What leading thought are you rejecting?

@Allamanda both thoughts, that altered states may have led us into religion and also into agriculture, speak to the strength of the draw of altered states--broadly, not just alcohol.

@DavidDuhon oh yes!


the article also covers this tremendously important idea - 'that religion is necessary for most people' as social control etc. -see quote below - this is what agnostics battle, in a sense - but there may be truth to it regardless -

"when villages and then towns appear, they massively increase social stresses, which is to say that new techniques for managing social pressures are required.

A release was found with the creation of what Dunbar calls ‘doctrinal religion’, by which he means religious systems that include specialists such as priests and impressive constructions we’d call temples and/or domestic house-based shrines. Such features increase the prosocial effects of religiosity beyond what’s possible through shamanic rituals alone because constructed sacred spaces, coupled to visibly enacted theologies in the form of sacrifices and feasts, maintain the presence of ancestors, spirits or gods in built-up communities. They give meaning to the years and seasons, as well as the comings and goings of every day, by translating the sense of transcendence originally found in visionary experiences to a sense of transcendence generated by temples and house shrines. ‘Doctrinal religion’ thereby sustains the prosocial effects of earlier types of religiosity for groups that are now growing very large indeed."
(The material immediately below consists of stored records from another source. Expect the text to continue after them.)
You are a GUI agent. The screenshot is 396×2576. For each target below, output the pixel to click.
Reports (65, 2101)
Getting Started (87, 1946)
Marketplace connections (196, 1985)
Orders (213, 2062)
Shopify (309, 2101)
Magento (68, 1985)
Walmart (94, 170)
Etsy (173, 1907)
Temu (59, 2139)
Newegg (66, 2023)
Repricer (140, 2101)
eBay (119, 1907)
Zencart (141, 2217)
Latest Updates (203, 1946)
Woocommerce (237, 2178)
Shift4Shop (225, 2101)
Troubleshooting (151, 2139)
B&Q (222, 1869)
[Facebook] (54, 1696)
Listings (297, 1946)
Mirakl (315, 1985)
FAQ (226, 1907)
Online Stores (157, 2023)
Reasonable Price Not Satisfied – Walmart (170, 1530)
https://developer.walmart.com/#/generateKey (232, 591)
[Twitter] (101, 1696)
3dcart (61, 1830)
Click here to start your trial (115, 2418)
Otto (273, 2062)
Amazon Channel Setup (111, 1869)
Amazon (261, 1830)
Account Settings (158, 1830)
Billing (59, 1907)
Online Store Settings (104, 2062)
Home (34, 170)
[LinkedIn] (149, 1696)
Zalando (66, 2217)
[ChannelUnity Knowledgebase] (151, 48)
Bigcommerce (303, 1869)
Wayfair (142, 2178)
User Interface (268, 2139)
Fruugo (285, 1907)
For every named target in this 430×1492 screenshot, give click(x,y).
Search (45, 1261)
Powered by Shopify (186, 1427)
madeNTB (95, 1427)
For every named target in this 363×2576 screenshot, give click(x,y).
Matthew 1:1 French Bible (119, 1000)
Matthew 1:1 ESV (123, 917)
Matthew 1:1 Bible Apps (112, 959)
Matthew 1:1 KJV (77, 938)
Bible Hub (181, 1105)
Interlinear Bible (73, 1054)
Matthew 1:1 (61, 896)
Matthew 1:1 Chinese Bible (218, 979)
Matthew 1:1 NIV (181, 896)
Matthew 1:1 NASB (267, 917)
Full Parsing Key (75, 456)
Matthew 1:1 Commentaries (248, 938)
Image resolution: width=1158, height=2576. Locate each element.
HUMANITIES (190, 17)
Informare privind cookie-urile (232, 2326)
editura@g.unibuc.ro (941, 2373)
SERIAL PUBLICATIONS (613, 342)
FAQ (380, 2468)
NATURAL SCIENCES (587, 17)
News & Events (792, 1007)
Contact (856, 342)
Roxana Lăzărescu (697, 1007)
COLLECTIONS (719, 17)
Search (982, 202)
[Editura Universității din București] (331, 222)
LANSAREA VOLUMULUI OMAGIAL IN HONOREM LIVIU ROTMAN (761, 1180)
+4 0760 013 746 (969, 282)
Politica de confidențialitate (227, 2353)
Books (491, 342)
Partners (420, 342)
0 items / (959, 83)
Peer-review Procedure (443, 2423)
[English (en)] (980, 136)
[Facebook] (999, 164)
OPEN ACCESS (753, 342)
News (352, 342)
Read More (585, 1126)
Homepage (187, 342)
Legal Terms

I especially liked the bit where he stated that there are NO big gods, i.e. they are all small gods that expand in magnitude as the numbers of believers ( Buyers) increase.
I tend to think that the same has worked with money/wealth over the millenia where originally humans lived by a barter system quite successfully UNTIL someone invented money and then everything seemed to go 'tits up' ( excuse the expression).
For example, in the Barter system there is a basis of an equal trade where each person involved comes out with what they wanted BUT in the money exchange systems we are now stuck with, in my opinion, the Merchant, Wholesaler/Retailer or whatever dictates the exchange and the purchaser has very little or no choice at all in the matter.
To my mind the same works for most religious belief systems, i.e. the Vendor ( Church, Priest or whatever) makes the rules, controls the exchange and gathers the profit whilst the Purchaser simply abides by those rules of exchange or MUST go without.
As to that Gray person and his/her comment that Atheism is just another system of belief, i.e. a form of religion, well, technically any Religion MUST have a PRIMARY and Supreme Deity for the followers to adore, worship and venerate ergo, IF Gray were to be correct, then Atheists, like myself, MUST spend part of time upon bended knee with clasped hands PRAYING to literal Pantheon of Gods and Goddesses drawn from ALL the disciplines of the Sciences, something which, and speaking only for myself as ONLY anyone can truly do, I for one most definitely do NOT.

@Triphid I agree re modern economics, it's a religion for sure! As regards atheism being one, obviously only in the limited sense of functioning instead of one - which it doesn't do well at anyway.